Basics of Mulch

Well, now that all the leaves from fall are gone and spring is not far off, it is time to start thinking about refreshing your planting and flower beds with new mulch.  New mulch in these beds has several key benefits that include:

  • Helps to maintain soil moisture. Evaporation is reduced, and the need for watering can be minimized.
  • Helps control weeds. A 2- to 4-inch layer of mulch will reduce the germination and growth of weeds.
  • Mulch serves as nature’s insulating blanket. Mulch keeps soils warmer in the winter and cooler in the summer.
  • Many types of mulch can improve soil aeration, structure (aggregation of soil particles), and drainage over time.
  • Some mulches can improve soil fertility.
  • A layer of mulch can inhibit certain plant diseases.

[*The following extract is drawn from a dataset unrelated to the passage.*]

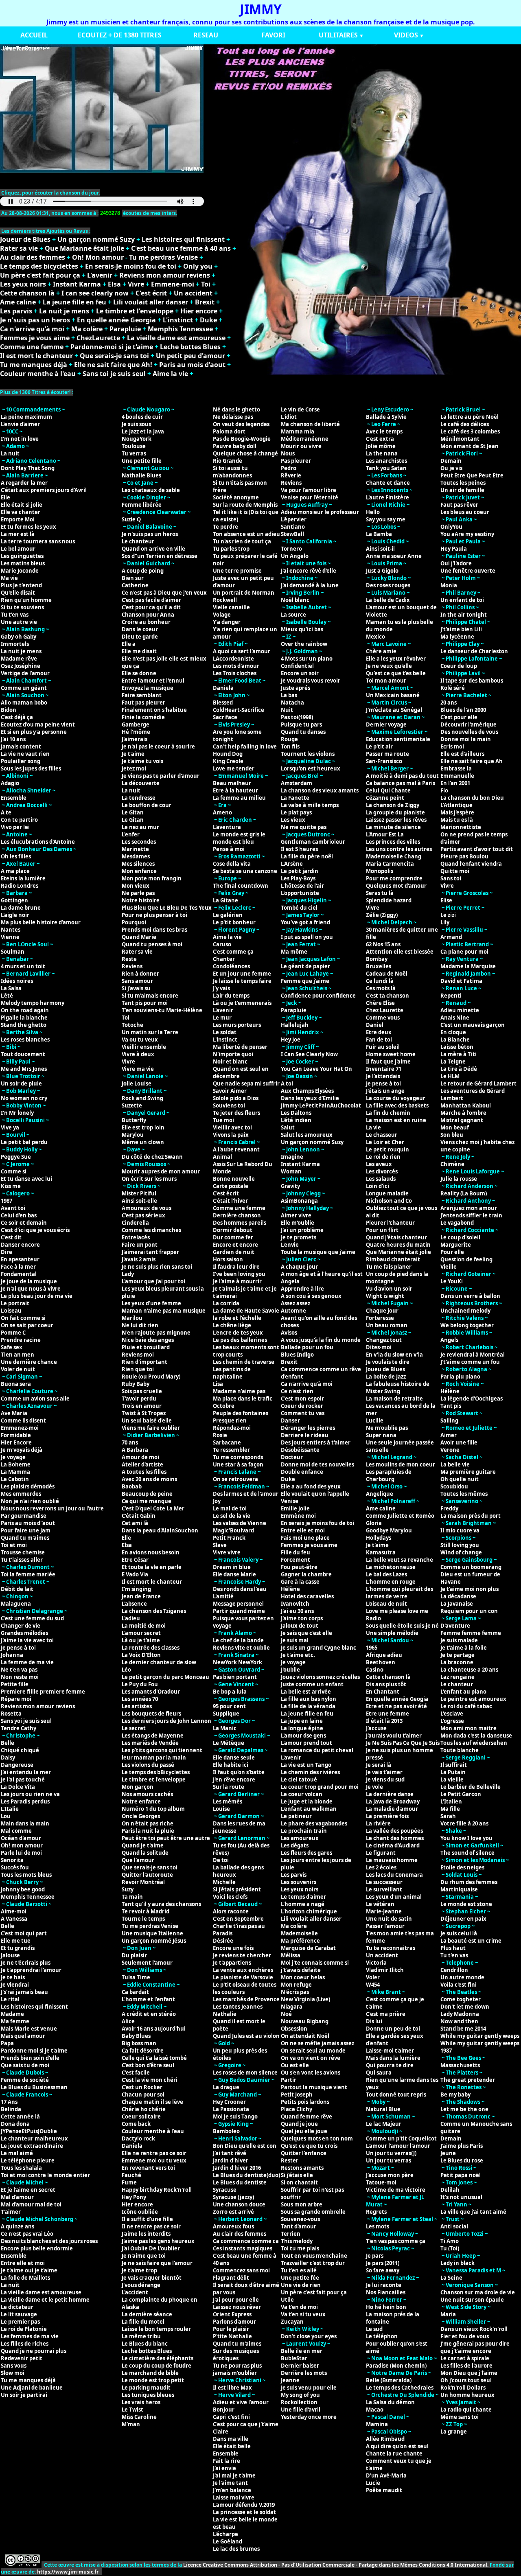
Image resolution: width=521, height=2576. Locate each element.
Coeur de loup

Here in Georgia, we have a couple staples when it comes to mulch – pine straw and shredded mulch (hardwood, cypress or pine bark).  Which one works best?  That is debate that there is not a real answer to.  It all comes down to personal preference.  Most times, it also comes down to cost.  Pine Straw mulch is going to be cheaper on the front end, but needs refreshing about every 6 months.  A shredded mulch, like either hardwood or cypress, costs more then double that of pine straw but outlasts pine straw by over 6 months.  Typically, we refresh a shredded mulch one time a year.

There is one other item to remember when you are putting out mulch.  Be cautious about using fresh wood chips for mulch.  While they are usually free from either your local municipality or tree removal company, they are still “green” and have not cured.  It is safe to use this type of mulch around woody plants like trees and holly style bushes, however, I would not use them near plants like annual flowers or fleshy plants like perennials and vegetable plants.  Because the mulch is green, it has not gone through the breakdown process like a mulch you would buy.  It will go through a decomposition cycle in which it generates a substantial amount of heat.  The heat from the decomposition can damage sensitive plants.  Not only that, but it ties up key nitrogen particles that are needed for plant development and health.